La lecture spécialisée, spécialise le cerveau
Ce qui fait mon bonheur et nourrit ma motivation dans ma
spécialité, la communication numérique des organisations, tient à une action en
apparence minime : la lecture. Lire partout, à toute heure. Une lecture aussi
spécialisée que le domaine dans lequel j’évolue.
Je prends un réel plaisir à explorer des sites web, tout
comme des lecteurs de contrées lointaines explorent le mien. D’ailleurs, les
États-Unis enregistrent aujourd’hui plus de visites sur mon blog que le Burkina
Faso, alors même que je le partage majoritairement avec un public burkinabè,
dans un contexte de web 3.0 fondé sur la personnalisation des contenus.
Après avoir parcouru une grande partie de Communicator
(9ᵉ édition) de Marie-Hélène Westphalen, Assaël Adary et Céline Mas ; Communicationd’entreprise : stratégies et pratiques de Liliane Demont-Lugol et ses
collaborateurs ; Pro en réseaux sociaux de Christine Balagué et David
Fayon ; La communication de crise de Thierry Libaert, et bien d’autres
ouvrages encore, je mesure l’ampleur des connaissances acquises.
Mon esprit, autrefois curieux, se sent aujourd’hui plus
structuré, plus élevé et surtout plus spécialisé.

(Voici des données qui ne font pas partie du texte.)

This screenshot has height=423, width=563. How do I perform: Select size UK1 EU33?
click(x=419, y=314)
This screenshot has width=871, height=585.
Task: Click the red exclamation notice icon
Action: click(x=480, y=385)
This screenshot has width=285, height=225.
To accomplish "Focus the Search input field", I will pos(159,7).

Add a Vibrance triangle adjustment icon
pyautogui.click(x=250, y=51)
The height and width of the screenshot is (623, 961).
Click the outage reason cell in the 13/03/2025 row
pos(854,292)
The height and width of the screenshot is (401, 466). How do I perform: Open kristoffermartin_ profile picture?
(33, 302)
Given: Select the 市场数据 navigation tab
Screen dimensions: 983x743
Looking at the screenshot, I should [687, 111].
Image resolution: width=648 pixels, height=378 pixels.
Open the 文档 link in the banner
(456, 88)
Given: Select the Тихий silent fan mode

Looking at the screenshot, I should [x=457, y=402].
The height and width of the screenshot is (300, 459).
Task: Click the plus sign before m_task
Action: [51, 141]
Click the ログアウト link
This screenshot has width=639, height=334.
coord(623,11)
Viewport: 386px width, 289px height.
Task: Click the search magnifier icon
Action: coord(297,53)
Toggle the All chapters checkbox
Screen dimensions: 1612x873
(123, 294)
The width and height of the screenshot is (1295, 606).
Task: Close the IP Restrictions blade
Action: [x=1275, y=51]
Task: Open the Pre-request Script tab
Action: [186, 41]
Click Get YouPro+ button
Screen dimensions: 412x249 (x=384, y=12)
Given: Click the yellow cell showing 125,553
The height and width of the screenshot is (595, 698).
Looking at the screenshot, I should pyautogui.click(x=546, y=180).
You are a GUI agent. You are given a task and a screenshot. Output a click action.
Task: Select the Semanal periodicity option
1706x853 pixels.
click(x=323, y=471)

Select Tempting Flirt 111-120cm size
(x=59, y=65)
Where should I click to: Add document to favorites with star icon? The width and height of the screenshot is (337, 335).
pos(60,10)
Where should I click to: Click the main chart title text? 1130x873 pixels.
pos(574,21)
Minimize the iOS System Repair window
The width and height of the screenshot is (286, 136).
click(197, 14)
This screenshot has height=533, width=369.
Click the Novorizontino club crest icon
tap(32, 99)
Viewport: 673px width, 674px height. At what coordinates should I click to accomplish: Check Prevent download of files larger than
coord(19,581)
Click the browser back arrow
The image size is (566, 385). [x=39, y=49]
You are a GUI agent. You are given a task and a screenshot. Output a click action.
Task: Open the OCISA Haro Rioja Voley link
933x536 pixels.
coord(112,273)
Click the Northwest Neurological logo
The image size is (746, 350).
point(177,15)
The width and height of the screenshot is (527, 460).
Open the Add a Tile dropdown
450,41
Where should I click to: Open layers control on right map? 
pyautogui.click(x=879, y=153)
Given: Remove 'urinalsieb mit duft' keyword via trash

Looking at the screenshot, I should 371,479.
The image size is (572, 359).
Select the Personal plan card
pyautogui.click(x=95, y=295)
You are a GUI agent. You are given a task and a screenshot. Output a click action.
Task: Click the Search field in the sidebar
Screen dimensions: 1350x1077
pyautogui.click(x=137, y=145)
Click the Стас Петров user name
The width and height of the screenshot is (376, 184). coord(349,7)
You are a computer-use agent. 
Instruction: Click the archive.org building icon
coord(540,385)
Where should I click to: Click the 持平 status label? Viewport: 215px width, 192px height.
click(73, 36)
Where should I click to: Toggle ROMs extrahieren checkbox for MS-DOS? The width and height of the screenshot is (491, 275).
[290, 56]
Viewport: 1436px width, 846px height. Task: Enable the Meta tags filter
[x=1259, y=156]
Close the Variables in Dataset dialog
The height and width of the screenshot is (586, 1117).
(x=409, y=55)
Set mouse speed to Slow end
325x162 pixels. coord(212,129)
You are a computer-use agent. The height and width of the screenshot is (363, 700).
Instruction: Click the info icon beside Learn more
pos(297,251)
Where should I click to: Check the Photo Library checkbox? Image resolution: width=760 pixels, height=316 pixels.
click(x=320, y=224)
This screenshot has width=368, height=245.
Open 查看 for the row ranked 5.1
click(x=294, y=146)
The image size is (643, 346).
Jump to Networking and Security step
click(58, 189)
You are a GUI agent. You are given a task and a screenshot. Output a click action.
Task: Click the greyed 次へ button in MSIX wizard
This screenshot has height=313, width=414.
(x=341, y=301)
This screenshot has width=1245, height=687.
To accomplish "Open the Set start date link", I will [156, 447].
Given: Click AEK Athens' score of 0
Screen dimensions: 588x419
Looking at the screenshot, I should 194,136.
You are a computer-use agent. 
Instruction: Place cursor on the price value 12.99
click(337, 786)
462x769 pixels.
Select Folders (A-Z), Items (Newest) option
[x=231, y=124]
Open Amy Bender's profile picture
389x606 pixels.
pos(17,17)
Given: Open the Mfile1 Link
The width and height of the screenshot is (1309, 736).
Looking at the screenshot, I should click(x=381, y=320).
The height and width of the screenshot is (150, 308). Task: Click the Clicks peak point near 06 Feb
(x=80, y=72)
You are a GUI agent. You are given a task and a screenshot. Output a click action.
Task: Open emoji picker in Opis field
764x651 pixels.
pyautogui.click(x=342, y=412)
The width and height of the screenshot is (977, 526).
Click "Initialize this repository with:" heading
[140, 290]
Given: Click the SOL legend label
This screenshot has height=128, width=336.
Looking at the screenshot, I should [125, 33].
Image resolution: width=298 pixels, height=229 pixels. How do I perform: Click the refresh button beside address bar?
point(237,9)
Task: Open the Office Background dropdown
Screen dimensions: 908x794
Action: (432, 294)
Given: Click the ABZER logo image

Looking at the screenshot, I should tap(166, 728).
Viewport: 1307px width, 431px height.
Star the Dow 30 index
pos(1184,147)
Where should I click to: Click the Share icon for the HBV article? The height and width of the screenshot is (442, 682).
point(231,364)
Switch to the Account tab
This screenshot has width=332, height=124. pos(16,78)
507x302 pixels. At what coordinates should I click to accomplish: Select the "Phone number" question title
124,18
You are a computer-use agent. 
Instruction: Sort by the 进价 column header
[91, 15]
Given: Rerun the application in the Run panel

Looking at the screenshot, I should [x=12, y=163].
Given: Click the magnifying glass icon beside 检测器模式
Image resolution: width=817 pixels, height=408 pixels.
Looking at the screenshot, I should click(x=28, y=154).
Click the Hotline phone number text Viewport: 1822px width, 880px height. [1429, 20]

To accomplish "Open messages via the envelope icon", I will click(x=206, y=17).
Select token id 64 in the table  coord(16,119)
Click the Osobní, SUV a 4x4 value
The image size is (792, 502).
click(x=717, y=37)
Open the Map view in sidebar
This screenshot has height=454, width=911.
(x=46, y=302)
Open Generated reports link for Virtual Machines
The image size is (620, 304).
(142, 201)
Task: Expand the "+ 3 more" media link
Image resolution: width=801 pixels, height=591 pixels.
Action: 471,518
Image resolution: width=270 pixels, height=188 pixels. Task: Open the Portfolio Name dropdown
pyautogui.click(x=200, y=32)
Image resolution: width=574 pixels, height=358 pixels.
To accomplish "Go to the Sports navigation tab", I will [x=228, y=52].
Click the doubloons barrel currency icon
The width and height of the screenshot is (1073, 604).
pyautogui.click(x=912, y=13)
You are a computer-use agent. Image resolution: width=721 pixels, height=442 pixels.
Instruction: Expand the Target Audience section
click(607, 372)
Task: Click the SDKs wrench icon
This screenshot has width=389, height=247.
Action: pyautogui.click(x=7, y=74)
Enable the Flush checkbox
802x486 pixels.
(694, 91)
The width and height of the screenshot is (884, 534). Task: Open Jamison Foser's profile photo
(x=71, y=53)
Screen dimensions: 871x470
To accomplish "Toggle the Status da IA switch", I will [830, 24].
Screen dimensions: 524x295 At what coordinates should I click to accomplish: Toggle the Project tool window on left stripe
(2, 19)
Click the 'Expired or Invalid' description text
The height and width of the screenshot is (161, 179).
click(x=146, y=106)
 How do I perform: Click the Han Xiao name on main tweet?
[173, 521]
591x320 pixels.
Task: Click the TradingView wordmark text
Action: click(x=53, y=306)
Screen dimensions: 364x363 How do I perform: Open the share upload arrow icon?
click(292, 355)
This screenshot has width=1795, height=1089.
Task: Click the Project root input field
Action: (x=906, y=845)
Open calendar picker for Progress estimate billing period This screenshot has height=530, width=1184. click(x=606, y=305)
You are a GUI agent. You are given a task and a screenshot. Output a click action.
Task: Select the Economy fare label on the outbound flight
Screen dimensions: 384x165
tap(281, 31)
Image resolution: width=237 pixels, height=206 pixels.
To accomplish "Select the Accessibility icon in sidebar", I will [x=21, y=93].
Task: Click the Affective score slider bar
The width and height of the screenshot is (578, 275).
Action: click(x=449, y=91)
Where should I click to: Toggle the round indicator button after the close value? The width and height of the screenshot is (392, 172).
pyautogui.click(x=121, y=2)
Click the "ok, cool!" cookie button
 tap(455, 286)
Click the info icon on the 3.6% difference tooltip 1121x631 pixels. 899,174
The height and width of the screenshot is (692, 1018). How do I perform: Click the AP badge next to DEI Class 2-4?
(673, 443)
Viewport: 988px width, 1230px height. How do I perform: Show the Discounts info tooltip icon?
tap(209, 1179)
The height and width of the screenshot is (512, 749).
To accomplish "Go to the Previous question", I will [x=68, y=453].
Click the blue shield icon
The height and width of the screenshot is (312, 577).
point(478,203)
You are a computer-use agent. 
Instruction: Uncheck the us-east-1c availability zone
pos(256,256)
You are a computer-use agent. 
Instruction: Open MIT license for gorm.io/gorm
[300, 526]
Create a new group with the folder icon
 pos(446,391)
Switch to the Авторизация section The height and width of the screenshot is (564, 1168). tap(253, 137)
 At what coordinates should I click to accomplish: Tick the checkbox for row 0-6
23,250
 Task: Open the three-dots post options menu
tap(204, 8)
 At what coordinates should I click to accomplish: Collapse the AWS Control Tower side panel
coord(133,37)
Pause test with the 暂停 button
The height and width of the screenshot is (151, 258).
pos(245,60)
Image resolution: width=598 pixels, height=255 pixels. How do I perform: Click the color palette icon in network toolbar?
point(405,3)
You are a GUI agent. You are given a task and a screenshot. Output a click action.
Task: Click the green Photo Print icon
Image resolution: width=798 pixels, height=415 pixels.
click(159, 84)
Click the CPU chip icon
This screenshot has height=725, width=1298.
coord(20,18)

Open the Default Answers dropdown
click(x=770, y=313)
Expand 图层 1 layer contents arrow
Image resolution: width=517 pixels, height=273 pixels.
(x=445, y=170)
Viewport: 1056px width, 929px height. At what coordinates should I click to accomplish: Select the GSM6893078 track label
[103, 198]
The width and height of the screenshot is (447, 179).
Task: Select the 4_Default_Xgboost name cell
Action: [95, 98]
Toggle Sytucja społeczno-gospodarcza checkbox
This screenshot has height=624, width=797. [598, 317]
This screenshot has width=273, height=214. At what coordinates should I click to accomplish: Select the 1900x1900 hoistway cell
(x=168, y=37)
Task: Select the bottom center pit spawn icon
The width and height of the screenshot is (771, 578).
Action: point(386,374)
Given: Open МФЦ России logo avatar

Et Comment se faire des amis ? Il m’a fallu
m’intéresser à l’œuvre mondiale de Dale Carnegie. Cette affirmation selon
laquelle « un enfant qui a lu 60 livres est aussi âgé qu’un vieillard de 60
ans » vaut — et vaudra toujours — son pesant d’or.
La lecture est à la fois découverte, enseignement,
développement de compétences intellectuelles et techniques, et bien plus
encore. Elle nous offre des fruits précieux, en échange d’un coût dérisoire :
un peu de temps, d’énergie mentale et de patience.